(Stored data)
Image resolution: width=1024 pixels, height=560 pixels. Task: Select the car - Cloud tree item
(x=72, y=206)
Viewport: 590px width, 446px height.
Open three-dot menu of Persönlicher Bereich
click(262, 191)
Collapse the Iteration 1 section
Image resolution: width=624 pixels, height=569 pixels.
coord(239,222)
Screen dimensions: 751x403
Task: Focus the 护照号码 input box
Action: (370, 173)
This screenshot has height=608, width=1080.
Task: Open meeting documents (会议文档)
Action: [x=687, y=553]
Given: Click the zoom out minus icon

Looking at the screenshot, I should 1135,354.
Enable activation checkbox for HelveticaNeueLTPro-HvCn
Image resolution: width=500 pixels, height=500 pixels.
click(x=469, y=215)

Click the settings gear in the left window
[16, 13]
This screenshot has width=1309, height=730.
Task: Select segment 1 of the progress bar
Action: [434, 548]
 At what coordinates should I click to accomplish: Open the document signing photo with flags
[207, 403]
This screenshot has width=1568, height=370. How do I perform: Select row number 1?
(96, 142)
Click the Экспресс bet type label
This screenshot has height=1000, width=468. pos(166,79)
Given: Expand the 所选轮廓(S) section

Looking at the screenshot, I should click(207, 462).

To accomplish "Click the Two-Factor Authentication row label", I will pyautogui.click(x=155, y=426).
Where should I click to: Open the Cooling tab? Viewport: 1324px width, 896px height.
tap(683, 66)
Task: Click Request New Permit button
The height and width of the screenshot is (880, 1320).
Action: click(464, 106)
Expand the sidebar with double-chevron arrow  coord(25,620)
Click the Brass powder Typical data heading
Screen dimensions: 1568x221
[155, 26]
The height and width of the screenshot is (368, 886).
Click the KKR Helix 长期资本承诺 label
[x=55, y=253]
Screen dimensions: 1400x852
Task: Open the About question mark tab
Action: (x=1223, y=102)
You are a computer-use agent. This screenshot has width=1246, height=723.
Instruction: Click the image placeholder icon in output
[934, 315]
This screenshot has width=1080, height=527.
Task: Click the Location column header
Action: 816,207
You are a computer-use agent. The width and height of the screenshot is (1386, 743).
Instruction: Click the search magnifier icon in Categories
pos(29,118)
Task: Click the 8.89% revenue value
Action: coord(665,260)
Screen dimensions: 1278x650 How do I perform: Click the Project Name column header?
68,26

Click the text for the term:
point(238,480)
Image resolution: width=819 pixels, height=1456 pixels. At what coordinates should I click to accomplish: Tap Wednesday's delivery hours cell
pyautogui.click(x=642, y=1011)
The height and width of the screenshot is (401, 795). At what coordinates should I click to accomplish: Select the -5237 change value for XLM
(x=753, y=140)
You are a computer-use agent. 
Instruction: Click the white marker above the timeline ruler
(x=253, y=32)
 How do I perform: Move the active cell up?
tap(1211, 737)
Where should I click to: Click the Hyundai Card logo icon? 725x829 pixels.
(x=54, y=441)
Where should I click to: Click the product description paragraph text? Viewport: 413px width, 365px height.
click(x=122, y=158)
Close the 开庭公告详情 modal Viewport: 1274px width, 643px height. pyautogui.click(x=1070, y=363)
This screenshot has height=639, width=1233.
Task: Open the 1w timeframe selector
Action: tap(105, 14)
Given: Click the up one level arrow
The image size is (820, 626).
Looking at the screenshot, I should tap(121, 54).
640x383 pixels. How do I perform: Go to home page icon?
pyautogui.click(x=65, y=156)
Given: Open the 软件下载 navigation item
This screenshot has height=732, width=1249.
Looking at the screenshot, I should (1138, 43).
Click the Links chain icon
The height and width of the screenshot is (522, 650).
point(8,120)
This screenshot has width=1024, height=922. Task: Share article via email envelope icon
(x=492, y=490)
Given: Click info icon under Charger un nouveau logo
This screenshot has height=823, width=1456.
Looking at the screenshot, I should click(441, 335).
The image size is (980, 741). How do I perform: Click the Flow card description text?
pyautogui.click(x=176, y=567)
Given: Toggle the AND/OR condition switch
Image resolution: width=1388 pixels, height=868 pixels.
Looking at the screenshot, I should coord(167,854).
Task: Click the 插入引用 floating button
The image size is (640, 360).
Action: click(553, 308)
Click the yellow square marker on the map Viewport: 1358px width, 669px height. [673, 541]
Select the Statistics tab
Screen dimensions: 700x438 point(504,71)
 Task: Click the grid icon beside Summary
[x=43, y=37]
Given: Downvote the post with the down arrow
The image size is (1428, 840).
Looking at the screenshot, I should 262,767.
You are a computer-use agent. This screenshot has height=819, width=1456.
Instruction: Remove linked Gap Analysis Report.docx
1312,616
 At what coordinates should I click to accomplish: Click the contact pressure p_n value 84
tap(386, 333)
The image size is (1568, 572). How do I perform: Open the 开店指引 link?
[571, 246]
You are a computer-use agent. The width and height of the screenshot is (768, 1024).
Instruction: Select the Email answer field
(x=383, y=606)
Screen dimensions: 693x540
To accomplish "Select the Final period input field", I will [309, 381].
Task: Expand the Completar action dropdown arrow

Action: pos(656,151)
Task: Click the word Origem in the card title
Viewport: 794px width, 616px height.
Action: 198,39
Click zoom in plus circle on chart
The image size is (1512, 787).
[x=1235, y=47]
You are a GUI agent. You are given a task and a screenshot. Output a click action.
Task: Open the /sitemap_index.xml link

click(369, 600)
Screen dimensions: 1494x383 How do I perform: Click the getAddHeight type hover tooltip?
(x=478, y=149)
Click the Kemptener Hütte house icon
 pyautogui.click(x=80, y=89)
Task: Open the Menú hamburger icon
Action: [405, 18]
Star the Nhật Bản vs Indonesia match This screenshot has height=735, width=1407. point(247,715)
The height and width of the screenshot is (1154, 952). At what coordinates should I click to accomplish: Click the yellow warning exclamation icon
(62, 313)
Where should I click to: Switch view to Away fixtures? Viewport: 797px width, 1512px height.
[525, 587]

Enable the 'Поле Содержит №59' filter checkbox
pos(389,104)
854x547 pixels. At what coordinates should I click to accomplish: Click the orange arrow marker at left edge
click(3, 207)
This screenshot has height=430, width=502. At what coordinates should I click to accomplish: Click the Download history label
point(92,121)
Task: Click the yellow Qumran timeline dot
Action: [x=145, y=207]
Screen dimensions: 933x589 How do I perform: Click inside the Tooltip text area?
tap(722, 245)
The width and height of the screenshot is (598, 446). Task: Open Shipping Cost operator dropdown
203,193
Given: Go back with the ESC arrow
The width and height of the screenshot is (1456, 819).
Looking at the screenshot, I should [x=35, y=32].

> **GOAL OF THE EXERCISE**
Each line in the records above must be returned exactly as it stands.

> **EXERCISE RESPONSE**
Image resolution: width=1024 pixels, height=560 pixels. Task: Select the car - Cloud tree item
(x=72, y=206)
Viewport: 590px width, 446px height.
Open three-dot menu of Persönlicher Bereich
click(262, 191)
Collapse the Iteration 1 section
Image resolution: width=624 pixels, height=569 pixels.
coord(239,222)
Screen dimensions: 751x403
Task: Focus the 护照号码 input box
Action: (370, 173)
This screenshot has height=608, width=1080.
Task: Open meeting documents (会议文档)
Action: [x=687, y=553]
Given: Click the zoom out minus icon

Looking at the screenshot, I should 1135,354.
Enable activation checkbox for HelveticaNeueLTPro-HvCn
Image resolution: width=500 pixels, height=500 pixels.
click(x=469, y=215)

Click the settings gear in the left window
[16, 13]
This screenshot has width=1309, height=730.
Task: Select segment 1 of the progress bar
Action: [434, 548]
 At what coordinates should I click to accomplish: Open the document signing photo with flags
[207, 403]
This screenshot has width=1568, height=370. How do I perform: Select row number 1?
(96, 142)
Click the Экспресс bet type label
This screenshot has height=1000, width=468. pos(166,79)
Given: Expand the 所选轮廓(S) section

Looking at the screenshot, I should click(207, 462).

To accomplish "Click the Two-Factor Authentication row label", I will pyautogui.click(x=155, y=426).
Where should I click to: Open the Cooling tab? Viewport: 1324px width, 896px height.
tap(683, 66)
Task: Click Request New Permit button
The height and width of the screenshot is (880, 1320).
Action: click(464, 106)
Expand the sidebar with double-chevron arrow  coord(25,620)
Click the Brass powder Typical data heading
Screen dimensions: 1568x221
[155, 26]
The height and width of the screenshot is (368, 886).
Click the KKR Helix 长期资本承诺 label
[x=55, y=253]
Screen dimensions: 1400x852
Task: Open the About question mark tab
Action: (x=1223, y=102)
You are a computer-use agent. This screenshot has width=1246, height=723.
Instruction: Click the image placeholder icon in output
[934, 315]
This screenshot has width=1080, height=527.
Task: Click the Location column header
Action: 816,207
You are a computer-use agent. The width and height of the screenshot is (1386, 743).
Instruction: Click the search magnifier icon in Categories
pos(29,118)
Task: Click the 8.89% revenue value
Action: coord(665,260)
Screen dimensions: 1278x650 How do I perform: Click the Project Name column header?
68,26

Click the text for the term:
point(238,480)
Image resolution: width=819 pixels, height=1456 pixels. At what coordinates should I click to accomplish: Tap Wednesday's delivery hours cell
pyautogui.click(x=642, y=1011)
The height and width of the screenshot is (401, 795). At what coordinates should I click to accomplish: Select the -5237 change value for XLM
(x=753, y=140)
You are a computer-use agent. 
Instruction: Click the white marker above the timeline ruler
(x=253, y=32)
 How do I perform: Move the active cell up?
tap(1211, 737)
Where should I click to: Click the Hyundai Card logo icon? 725x829 pixels.
(x=54, y=441)
Where should I click to: Click the product description paragraph text? Viewport: 413px width, 365px height.
click(x=122, y=158)
Close the 开庭公告详情 modal Viewport: 1274px width, 643px height. pyautogui.click(x=1070, y=363)
This screenshot has height=639, width=1233.
Task: Open the 1w timeframe selector
Action: tap(105, 14)
Given: Click the up one level arrow
The image size is (820, 626).
Looking at the screenshot, I should tap(121, 54).
640x383 pixels. How do I perform: Go to home page icon?
pyautogui.click(x=65, y=156)
Given: Open the 软件下载 navigation item
This screenshot has height=732, width=1249.
Looking at the screenshot, I should (1138, 43).
Click the Links chain icon
The height and width of the screenshot is (522, 650).
point(8,120)
This screenshot has width=1024, height=922. Task: Share article via email envelope icon
(x=492, y=490)
Given: Click info icon under Charger un nouveau logo
This screenshot has height=823, width=1456.
Looking at the screenshot, I should click(441, 335).
The image size is (980, 741). How do I perform: Click the Flow card description text?
pyautogui.click(x=176, y=567)
Given: Toggle the AND/OR condition switch
Image resolution: width=1388 pixels, height=868 pixels.
Looking at the screenshot, I should coord(167,854).
Task: Click the 插入引用 floating button
The image size is (640, 360).
Action: click(553, 308)
Click the yellow square marker on the map Viewport: 1358px width, 669px height. [673, 541]
Select the Statistics tab
Screen dimensions: 700x438 point(504,71)
 Task: Click the grid icon beside Summary
[x=43, y=37]
Given: Downvote the post with the down arrow
The image size is (1428, 840).
Looking at the screenshot, I should 262,767.
You are a computer-use agent. This screenshot has height=819, width=1456.
Instruction: Remove linked Gap Analysis Report.docx
1312,616
 At what coordinates should I click to accomplish: Click the contact pressure p_n value 84
tap(386, 333)
The image size is (1568, 572). How do I perform: Open the 开店指引 link?
[571, 246]
You are a computer-use agent. The width and height of the screenshot is (768, 1024).
Instruction: Select the Email answer field
(x=383, y=606)
Screen dimensions: 693x540
To accomplish "Select the Final period input field", I will [309, 381].
Task: Expand the Completar action dropdown arrow

Action: pos(656,151)
Task: Click the word Origem in the card title
Viewport: 794px width, 616px height.
Action: 198,39
Click zoom in plus circle on chart
The image size is (1512, 787).
[x=1235, y=47]
You are a GUI agent. You are given a task and a screenshot. Output a click action.
Task: Open the /sitemap_index.xml link

click(369, 600)
Screen dimensions: 1494x383 How do I perform: Click the getAddHeight type hover tooltip?
(x=478, y=149)
Click the Kemptener Hütte house icon
 pyautogui.click(x=80, y=89)
Task: Open the Menú hamburger icon
Action: [405, 18]
Star the Nhật Bản vs Indonesia match This screenshot has height=735, width=1407. point(247,715)
The height and width of the screenshot is (1154, 952). At what coordinates should I click to accomplish: Click the yellow warning exclamation icon
(62, 313)
Where should I click to: Switch view to Away fixtures? Viewport: 797px width, 1512px height.
[525, 587]

Enable the 'Поле Содержит №59' filter checkbox
pos(389,104)
854x547 pixels. At what coordinates should I click to accomplish: Click the orange arrow marker at left edge
click(3, 207)
This screenshot has height=430, width=502. At what coordinates should I click to accomplish: Click the Download history label
point(92,121)
Task: Click the yellow Qumran timeline dot
Action: [x=145, y=207]
Screen dimensions: 933x589 How do I perform: Click inside the Tooltip text area?
tap(722, 245)
The width and height of the screenshot is (598, 446). Task: Open Shipping Cost operator dropdown
203,193
Given: Go back with the ESC arrow
The width and height of the screenshot is (1456, 819).
Looking at the screenshot, I should [x=35, y=32].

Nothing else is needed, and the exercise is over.